Within the Social Doctrine we can discern different ways of being social in the world.
We can be in a situation of spontaneous agreement, like traffic, or the aggregation of a marketplace, or a queues in a bank. There is intersubjectivity of a sort, but no pretext of striving for unity as a good held in common.
We can exist in partnership where the goal is what is stressed and the good of the partnership can be divided up. A mutual fund is an example. I contribute to the fund and expect a private good in return. The difference between a partnership and a society is that when a partnership is dissolved it can be entirely cashed out and divided. Another difference between partnerships and societies is that societies survive the failure to achieve their external end. A failure to provide the goods contained in a contract will tend to end buisness relations. The failure to produce children will not end a marriage. The failure to win a game will not end the team. The church choir doesn’t dissolve after a bad performance
We can exist in society, a communion of multiple rational agents working in united action toward a goal where unity is among the common goods sought. In society the group constitutes in itself a moral person, something distinct in dignity. The common good is indivisble. I can divide the items of a marriage. But I can’t divide a “marriage” as such. I cannot give you 50% of a marriage, though I can give you 50% of the shared mutual fund that was held in the marriage.
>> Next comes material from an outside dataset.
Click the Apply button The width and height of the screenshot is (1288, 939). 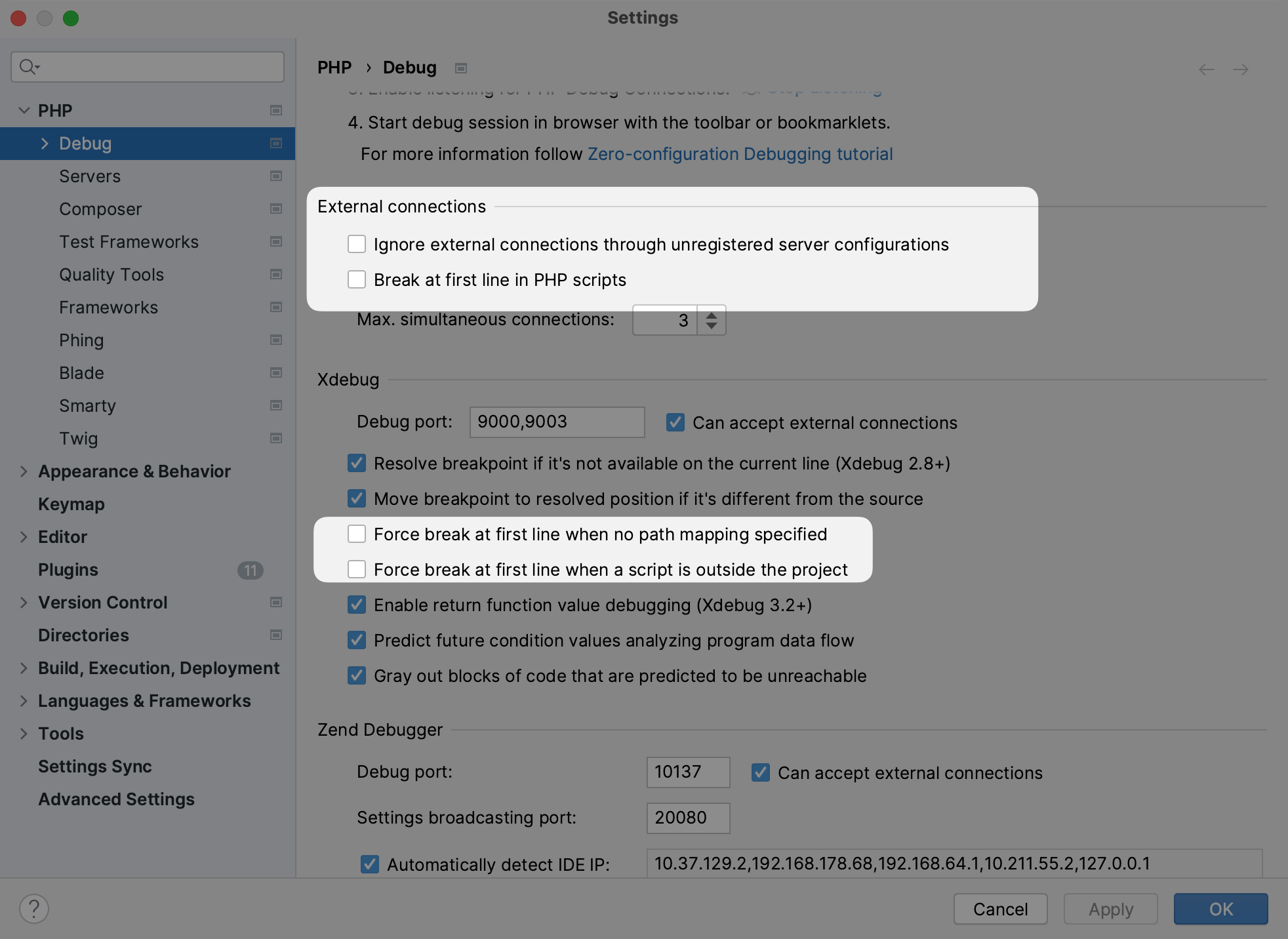coord(1110,909)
from this we can discern two errors:
The Error of what John Paul II calls “Real Socialism” asserts that partnerships are ipso facto unjust, and that cordination of goods can only take place in a situation of justice under the society of the nation state.
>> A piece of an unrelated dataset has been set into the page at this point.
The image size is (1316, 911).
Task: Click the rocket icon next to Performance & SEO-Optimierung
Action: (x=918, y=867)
There are no partnerships, only societies with conditions of injustice, partnerships are covers for exploitation, to recify the injustice of partnerships we must transfer these cordination of resources into society, into the nation state.
On the other side there is the error of liberal individualism which takes there to be no societies as such. There are only aggregations of individual interests.
The line of thought goes that there is no society as such, no good common to all, and positing such a good thwarts at times the aggregated good of individuals, as such the state should take pains to eliminate the good of society as society wherever it contradicts and supersedes the good of aggregated individual interest.